(Dataset records)

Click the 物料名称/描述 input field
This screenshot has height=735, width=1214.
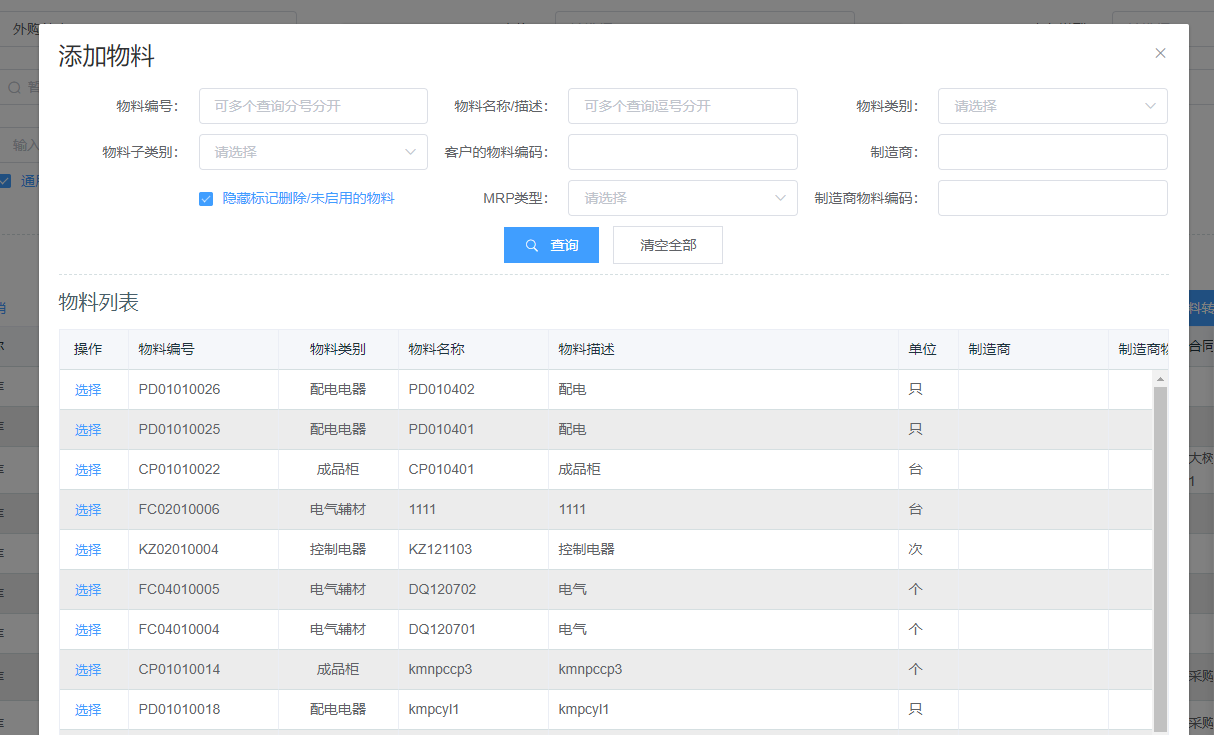click(682, 106)
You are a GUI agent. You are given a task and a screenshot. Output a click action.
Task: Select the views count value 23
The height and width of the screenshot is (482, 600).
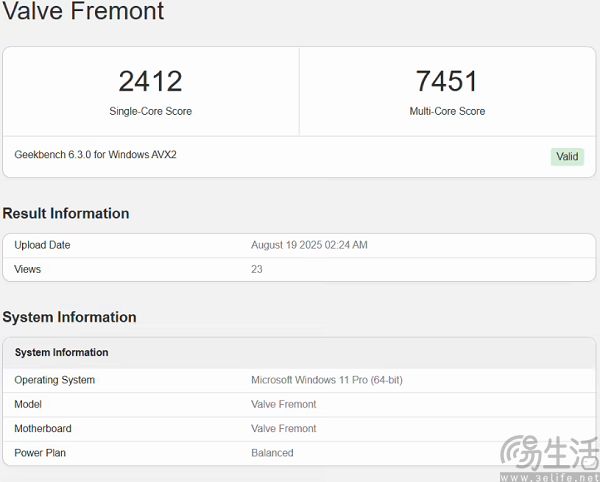(257, 269)
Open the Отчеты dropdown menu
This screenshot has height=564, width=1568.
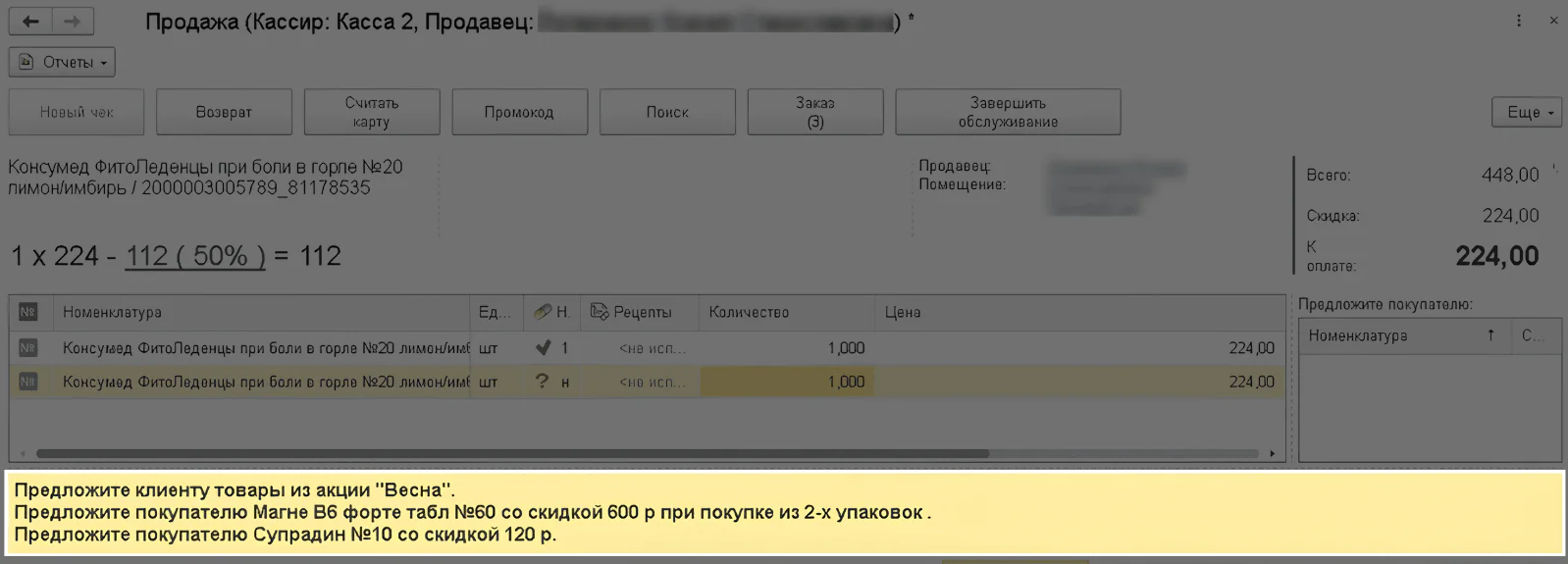pos(63,62)
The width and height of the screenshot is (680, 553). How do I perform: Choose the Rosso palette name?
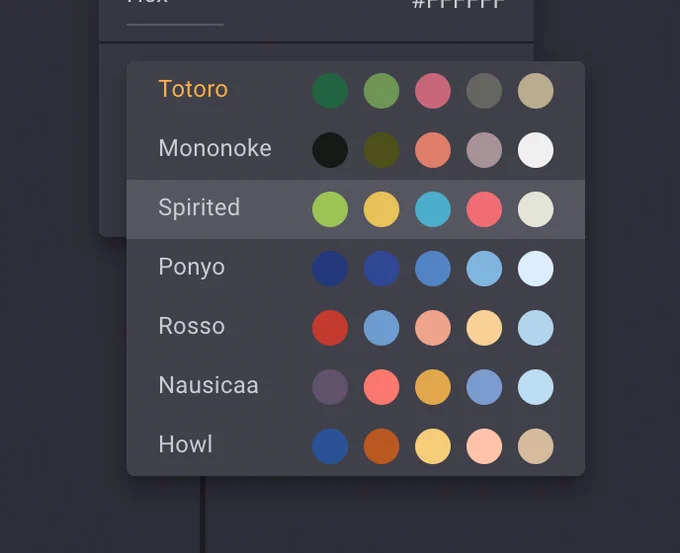pyautogui.click(x=192, y=326)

(End Dataset records)

**Exercise brief**
Through the line containing "Open the Отчеты dropdown menu" and no further, restate the data above word for word from its first line, leaving out pictures.

**Response to the task**
Click the 物料名称/描述 input field
This screenshot has height=735, width=1214.
click(682, 106)
You are a GUI agent. You are given a task and a screenshot. Output a click action.
Task: Select the views count value 23
The height and width of the screenshot is (482, 600).
(257, 269)
Open the Отчеты dropdown menu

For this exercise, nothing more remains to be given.